Age: age of the patient [years]
Sex: sex of the patient [M: Male, F: Female]
ChestPainType: chest pain type [TA: Typical Angina, ATA: Atypical Angina, NAP: Non-Anginal Pain, ASY: Asymptomatic]
RestingBP: resting blood pressure [mm Hg]
Cholesterol: serum cholesterol [mm/dl]
FastingBS: fasting blood sugar [1: if FastingBS > 120 mg/dl, 0: otherwise]

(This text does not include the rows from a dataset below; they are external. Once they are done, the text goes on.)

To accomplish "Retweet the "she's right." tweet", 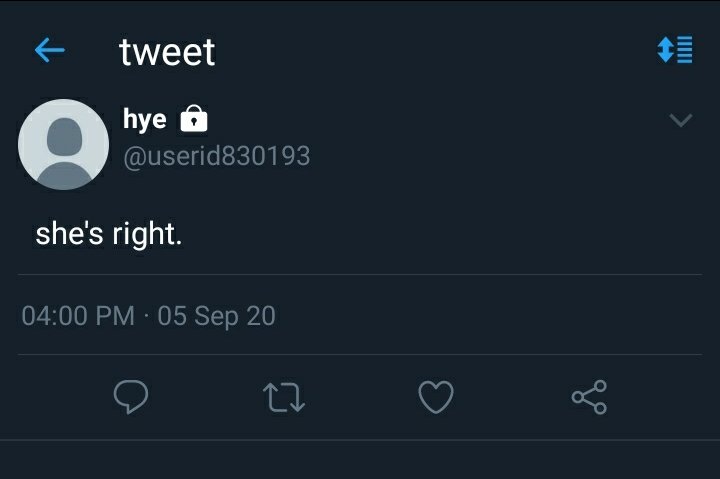I will (284, 397).
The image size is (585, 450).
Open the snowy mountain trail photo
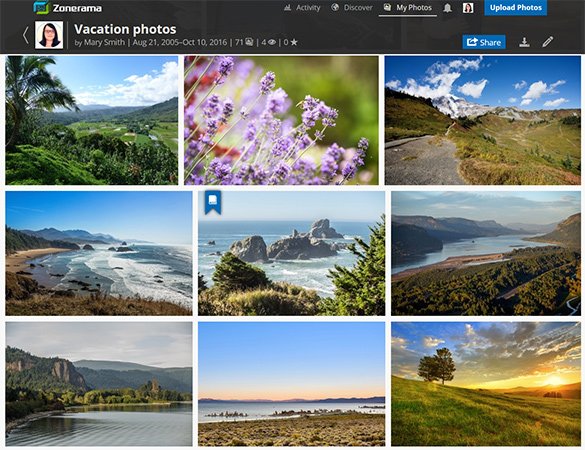482,120
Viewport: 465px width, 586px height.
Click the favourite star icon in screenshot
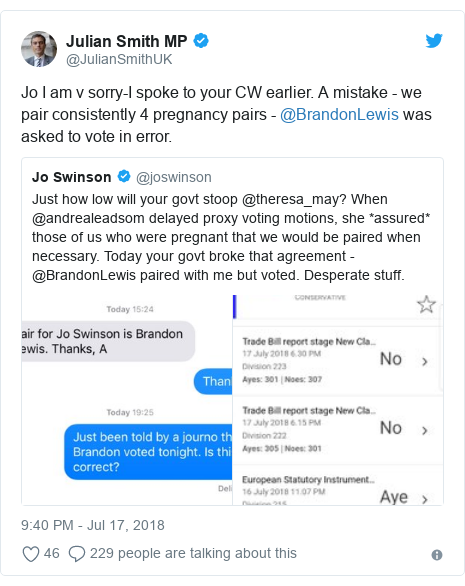(x=426, y=304)
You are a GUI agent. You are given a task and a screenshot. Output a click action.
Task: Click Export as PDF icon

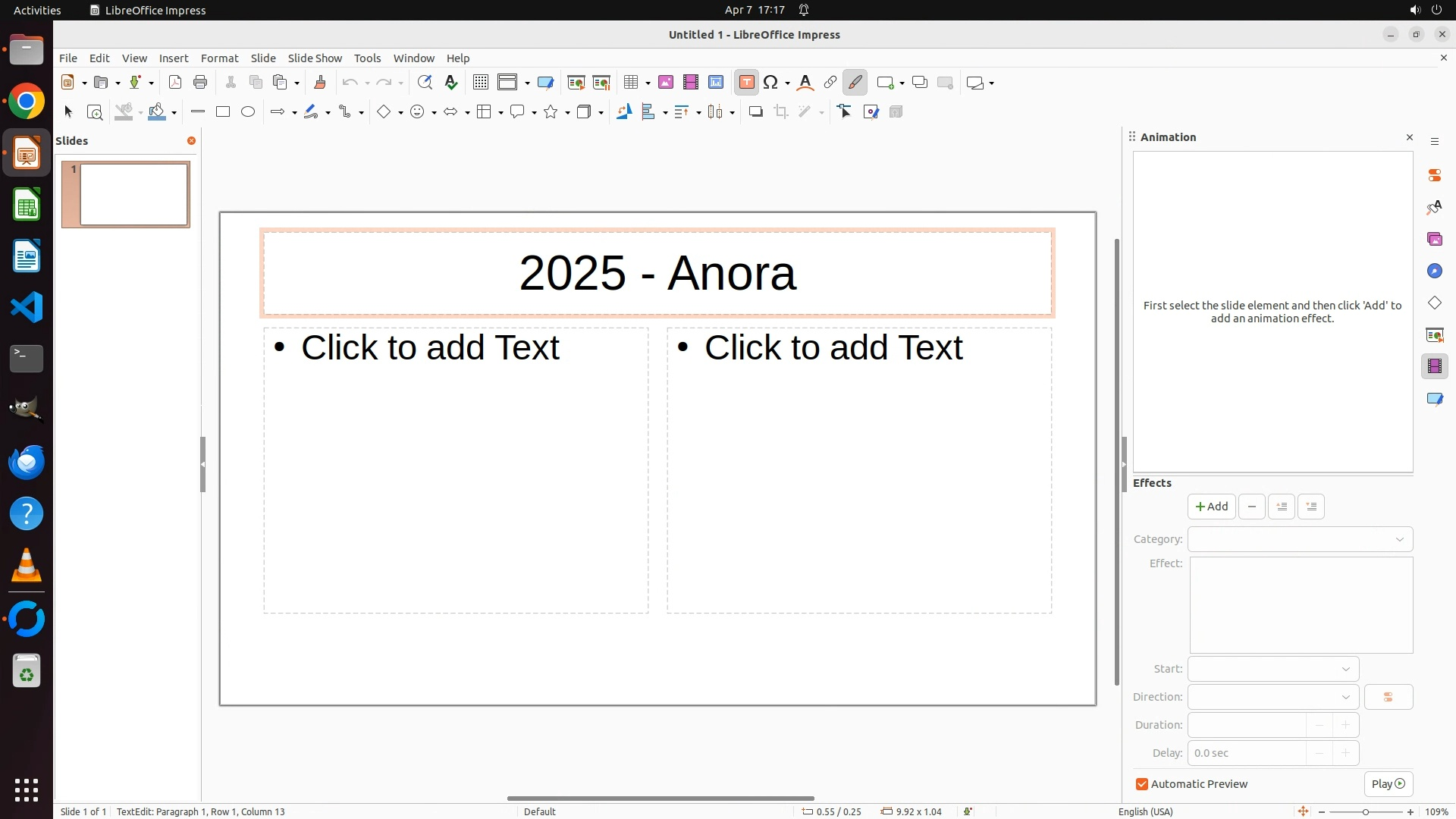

RestingECG: resting electrocardiogram results [Normal: Normal, ST: having ST-T wave abnormality (T wave inversions and/or ST elevation or depression of > 0.05 mV), LVH: showing probable or definite left ventricular hypertrophy by Estes’ criteria]
MaxHR: maximum heart rate achieved [Numeric value between 60 and 202]
ExerciseAngina: exercise-induced angina [Y: Yes, N: No]
Oldpeak: oldpeak = ST [Numeric value measured in depression]
ST_Slope: the slope of the peak exercise ST segment [Up: upsloping, Flat: flat, Down: downsloping]
HeartDisease: output class [1: heart disease, 0: Normal]
We split the dataset by allocating 70% of the dataset to the training set and 30% to the test set. The training set will be used to build models and the evaluation set will be used to evaluate the performance of the models.
This dataset contain 918 observations and 12 variables. There are 6 integer variables, 5 character variables, and 1 numeric variable.
The response variable will be the HeartDisease and the rest of 11 variables are all predictors.
## 'data.frame': 918 obs. of 12 variables:
## $ Age : int 40 49 37 48 54 39 45 54 37 48 ...
## $ Sex : chr "M" "F" "M" "F" ...
## $ ChestPainType : chr "ATA" "NAP" "ATA" "ASY" ...
## $ RestingBP : int 140 160 130 138 150 120 130 110 140 120 ...
## $ Cholesterol : int 289 180 283 214 195 339 237 208 207 284 ...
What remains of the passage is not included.